The iceberg-competence model shows also certain challenges that JOY and valuation in general must deal with:

  1. The personality traits and motives are mostly hidden deep in a person. The people we work with require cautious and careful interventions.
  2. By working on the self-concept, self-evaluation, and self-esteem, a person has to change existing attitudes and value norms. 
  3. Each person fulfils one or more role models that can strongly be influenced by the environment and often little by a strong self-concept.
  4. The visible state is the hardest and most complex, it should not be destroyed but gently shaped by the person himself, through working with the deepest layers.
  5. In the core of the iceberg, there is a selection of knowledge and skills that are kept hidden for different reasons (personal experiences such as being a refugee, bullying, abuse at home, childcare, school, …).
  6. The unknown size and shape of the submerged part of the iceberg in the sea pose a danger to ships that get too close. Rescue services may damage their ships and as a reaction, a person may be reluctant to co-operate.

Each singular socio-creative method has an impact on specific outcomes (e.g. awareness, specific competencies, handling of emotions) and is mainly directed to personal value and personal well-being. The method of Validation of Non-formal and Informal learning is a way of formal recognition of competencies, measured against external norms (EQF/NVQ, function profiles) with a certain distance to the self-evaluation.

By the fusion of the separate socio-creative approaches and the integration with Validation of Prior Learning, a powerful holistic, modular training has been developed, in which the meaning and mindfulness for the person is most important. The participant learns to take the power of control of their own learning and development, their employability and their participation in society.

Storytelling and narrative techniques are related to the art of narrating thoughts, emotions, and experiences through a process of identification. These methodologies allow the person to undertake a path of interior growth and self-understanding in an environment that cares for the needs of the individual.
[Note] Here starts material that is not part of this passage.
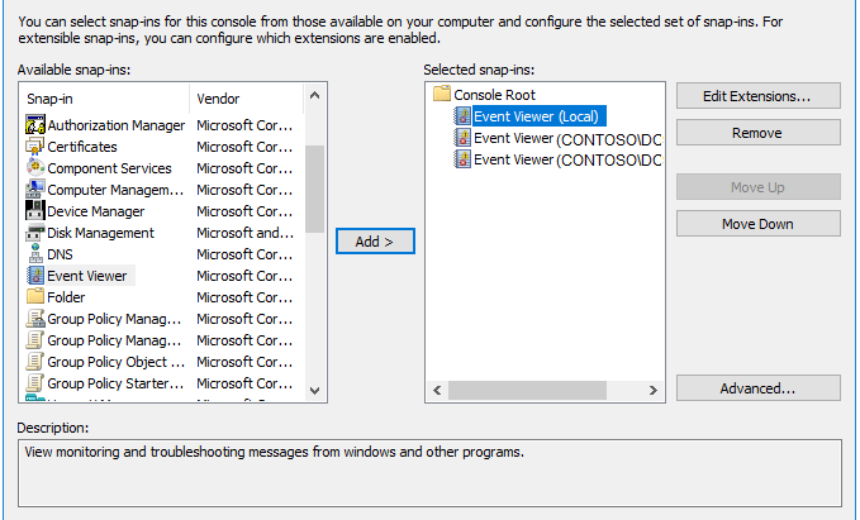The height and width of the screenshot is (520, 860).
Task: Select Event Viewer in available snap-ins
Action: [86, 276]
Drama therapy is the use of theatre techniques to facilitate personal growth and promote mental health. The participants are immersed in the subject, and their bodies, minds, and emotions are extremely active when they become engrossed in the drama.

Somatics is a field within bodywork and movement studies which emphasizes internal physical perception and experience. The term is used in movement therapy to signify approaches based on the soma, or “the body as perceived from within”.

Nature-based techniques have several other additional features, besides using nature and the connection to nature. The methods here apply specific developing targets (such as social competence, behavioural skill, personal competence, self-knowledge, etc…) and reflection. Human is considered part of nature.

Art is an important tool in making people feel better, find more inspiration and energy, be more creative, have higher productivity and/or increase retention, and make people more resilient.

In JOY the Valuation of Prior Learning values bottom-up against the different valuation standards/systems a person has to deal with:

  • A personal standard, driven by personality traits, emotions, and motivation (like an iceberg, most not visible)
  • Social standards, such as family, friends, colleagues
  • Organisational standards, like volunteers, hobby-clubs.
  • National and EU-standards / function profiles.

The combination of JOY exercises (art, somatics, drama, nature, storytelling) and the bottom-up assessment enable the specific needs of NEETs to be addressed, ranging from the search for meaning and identity to the desire to fit into a pathway within society, e.g. finding a job, linking ongoing informal learning with formal learning and validation opportunities.

Combined intervention could also be applied to younger people (as a preventive intervention) and older people (improvement, reintegration).